Et ils sont restés morts, ces yeux si beaux, couleur des saules, et depuis on ne les revit jamais plus briller, même dans les larmes, dont ils ont versé des torrents ! Madame de Ferjol ne tira rien de sa fille, ni cette nuit, ni plus tard, et ce fut de cette nuit funeste qu’elles entrèrent toutes deux, la mère et la fille, dans cette vie infernale dont elles ont vécu, les infortunées ! et à laquelle il n’y a rien de comparable dans les situations tragiques et pathétiques des plus sombres histoires. Ce fut vraiment là une histoire sans nom ! un drame étouffant et étouffé entre ces deux femmes du même sang, qui s’aimaient pourtant, — qui ne s’étaient jamais quittées, qui avaient toujours vécu dans le même espace, — mais dont l’une n’avait jamais été mère, ni l’autre fille, par la confiance et par l’abandon… Ah ! elles payaient cher maintenant la réserve et la concentration réciproques dans lesquelles elles avaient vécu ! Et durent-elles s’en repentir ! Ce fut un drame profond, d’âme à âme, prolongé, mystérieux et dont il fallut épaissir le mystère, même aux yeux d’Agathe, qui ne pouvait pas connaître cette ignominie d’une grossesse que madame de Ferjol, bien plus que Lasthénie, aurait voulu engloutir sous terre, car Lasthénie, à ce moment-là, ne croyait pas à sa grossesse… Dans la nouveauté de ses sensations, elle croyait à une maladie inconnue, aux symptômes trompeurs, et à une erreur monstrueuse de sa mère… Elle se révoltait contre cette erreur… Elle se débattait douloureusement sous l’insulte de l’idée de sa mère. Elle ne courbait pas la tête sous le déshonorant soufflet de ses reproches. Elle avait l’entêtement sublime de l’innocence… Et parce qu’elle ne ressemblait pas à cette mère passionnée, despotique et fougueuse, qui aurait rugi, comme une lionne, si elle eût été à la place de Lasthénie :

— Comme vous vous repentirez un jour de m’avoir fait tant souffrir, ma mère ! — lui disait-elle avec la douceur d’un agneau qui se laisse égorger.

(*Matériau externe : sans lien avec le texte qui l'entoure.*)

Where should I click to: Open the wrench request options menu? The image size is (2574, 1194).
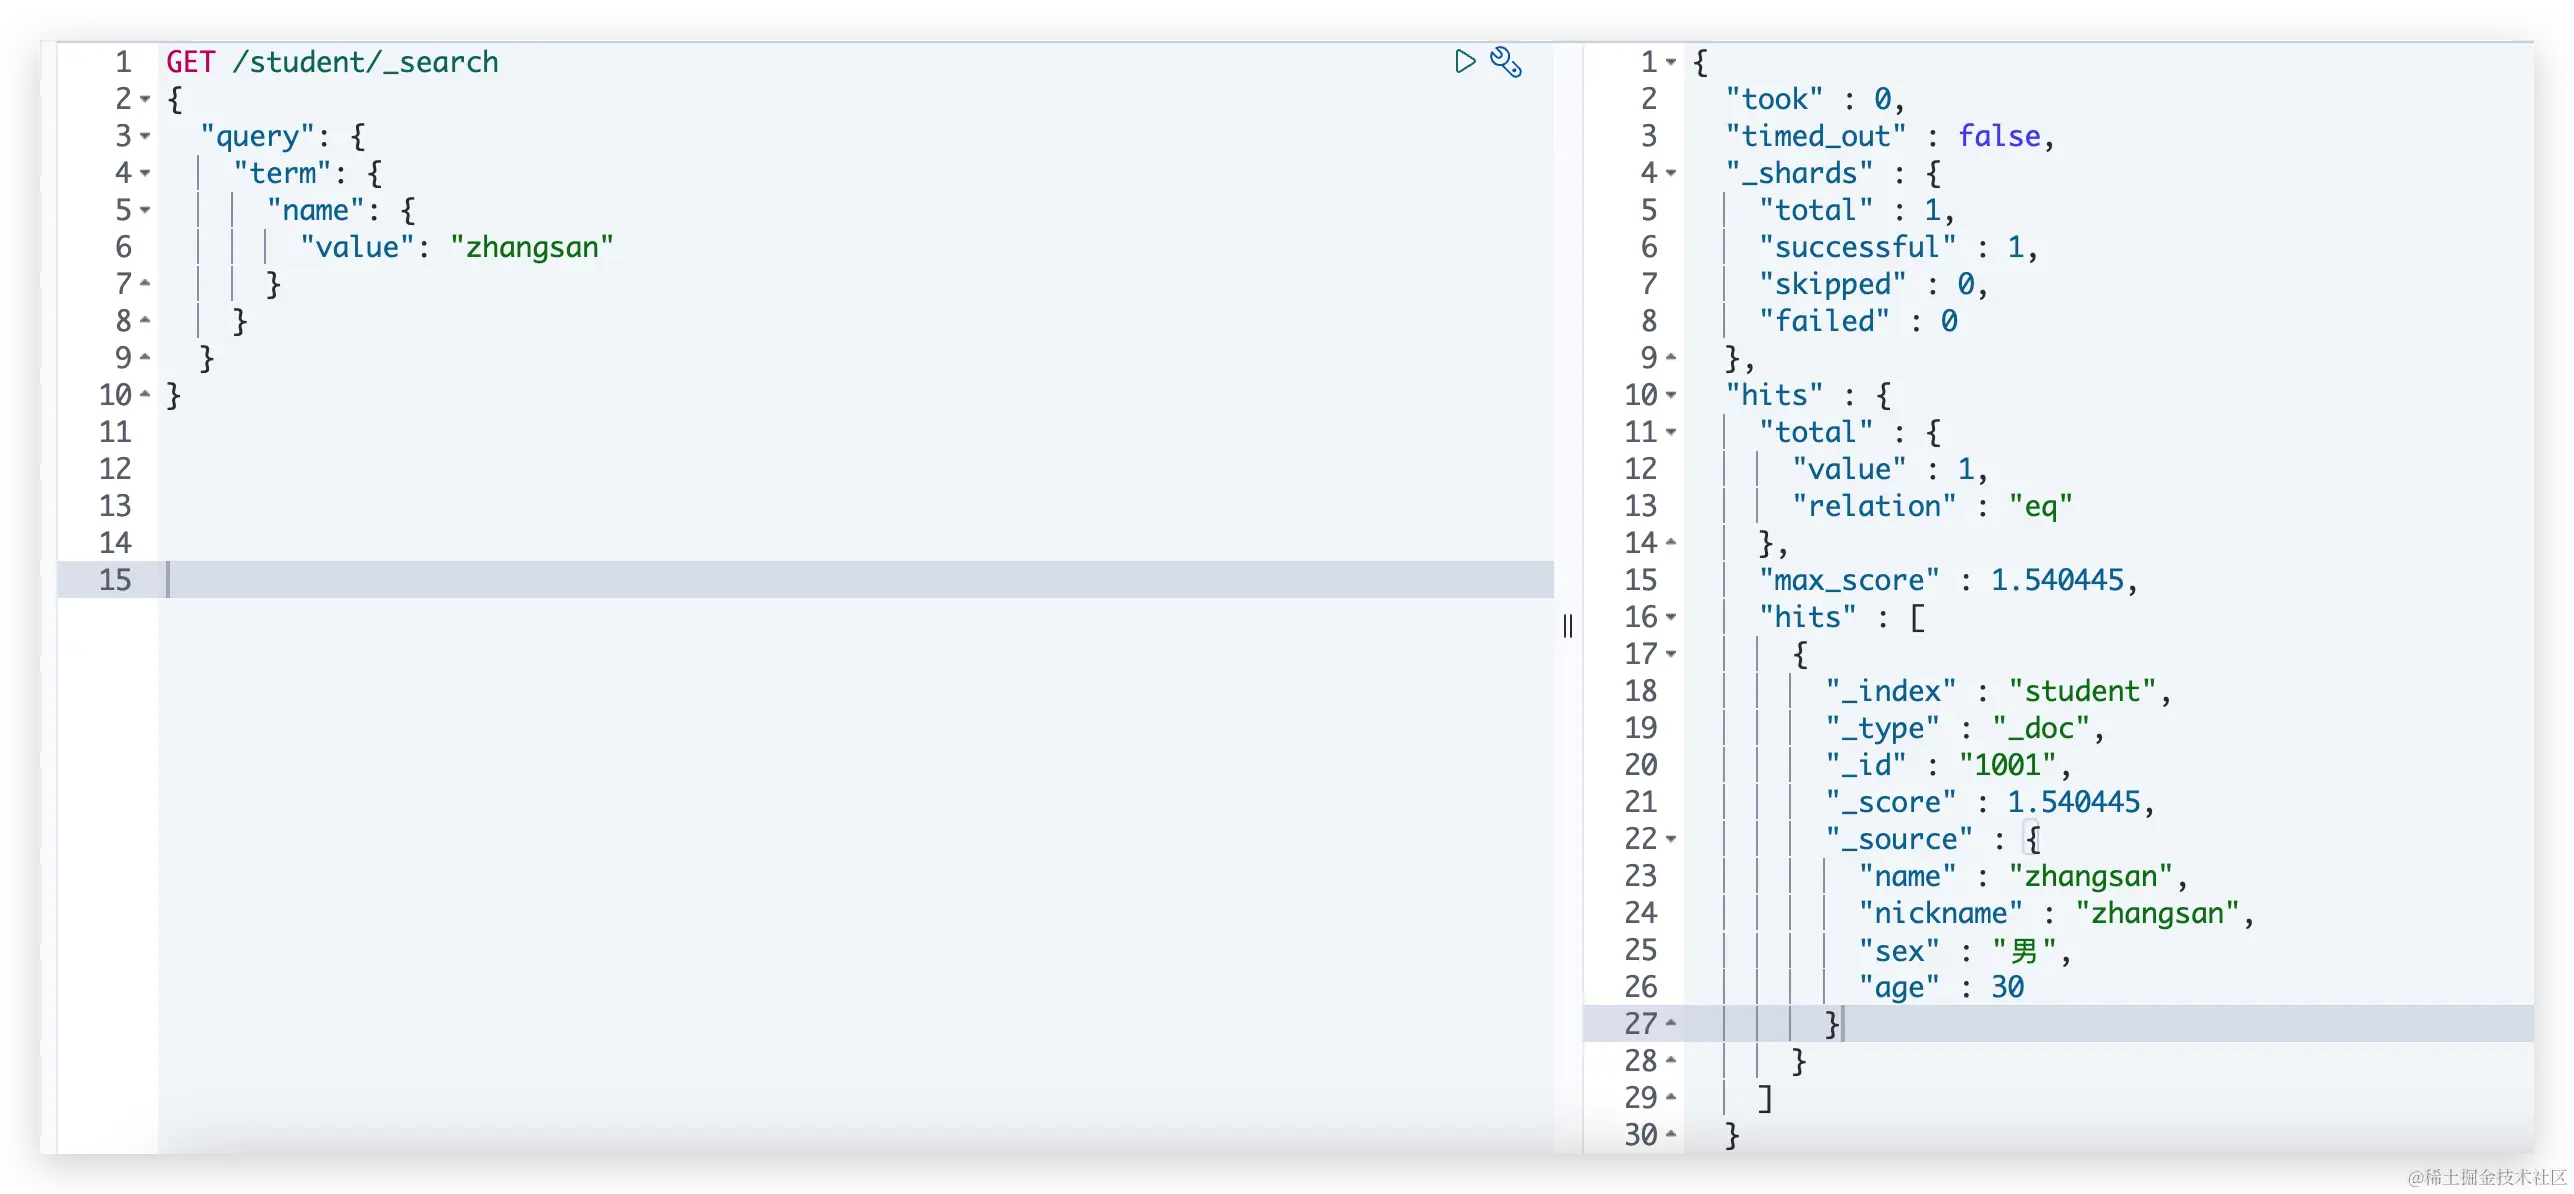(x=1506, y=62)
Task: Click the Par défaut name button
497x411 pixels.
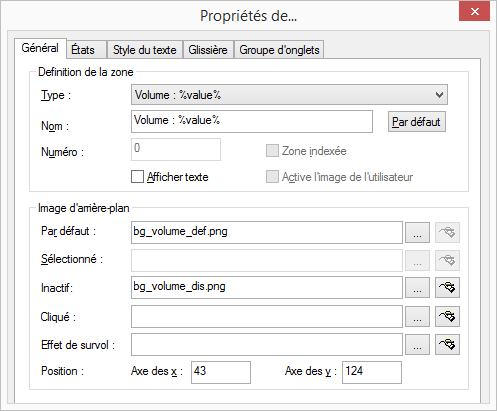Action: coord(417,122)
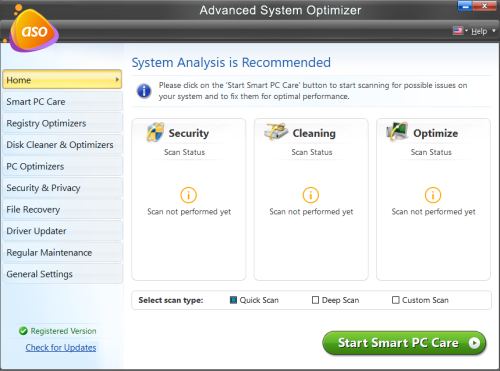Enable the Custom Scan option
The width and height of the screenshot is (500, 371).
tap(396, 300)
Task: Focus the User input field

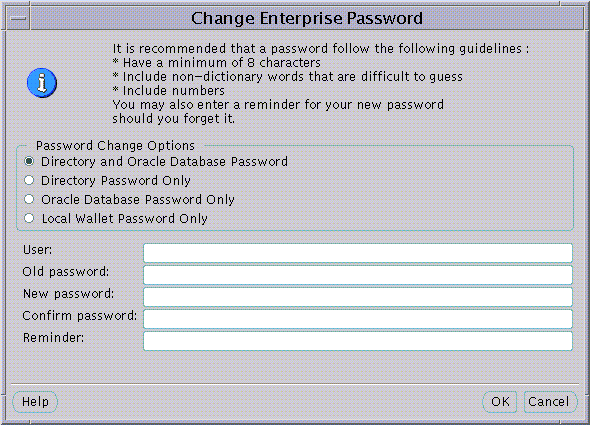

Mais le jour dont elle parlait ne vint jamais, — et cependant beaucoup de jours passèrent entre cette mère sans miséricorde, qui ne pardonnait pas, — qui ne parlait jamais de pardon, et cette fille qui mettait son bonheur à ne pas être pardonnée… Les jours passèrent longs, farouches, ulcérés et noirs. Seulement, il en fut un plus désespéré que les autres — et auquel Lasthénie ne s’attendait pas, — et ce fut celui où le tressaillement intérieur que les mères heureuses appellent joyeusement : « le premier coup de talon » de l’enfant qui annonce sa vie et peut-être aussi le mal qu’un jour il fera à sa mère, lui apprit, à la malheureuse, que c’était elle, et non sa mère, qui s’était trompée…

Elles étaient, alors comme toujours, front contre front, dans l’embrasure de leur fenêtre, — occupant leurs mains fiévreuses en travaillant, — dévorées par la même peine muette… Un jour triste, quoique clair et aigu, filtrant comme du vent par un trou, de ce trou de là-haut formé par ces montagnes aux cimes rapprochées, tombait dans cette salle sombre sur leurs nuques, comme une guillotine de lumière.

Tout à coup, Lasthénie mit une de ses mains sur son flanc, en poussant un cri involontaire…, et au cri, et encore plus à l’inexprimable désolation qui envahit son visage déjà si profondément bouleversé, sa mère, qui semblait lire à travers elle, devina tout.

— Tu l’as senti, n’est-ce pas ? dit-elle. Il a remué. Tu en es sûre maintenant. Tu ne nieras plus, obstinée ! tu ne diras plus : non, toujours ton stupide : non ! Il est là… Et elle porta la main où Lasthénie avait mis la sienne. Mais qui l’a mis là ? qui l’a mis là ? fit-elle ardemment.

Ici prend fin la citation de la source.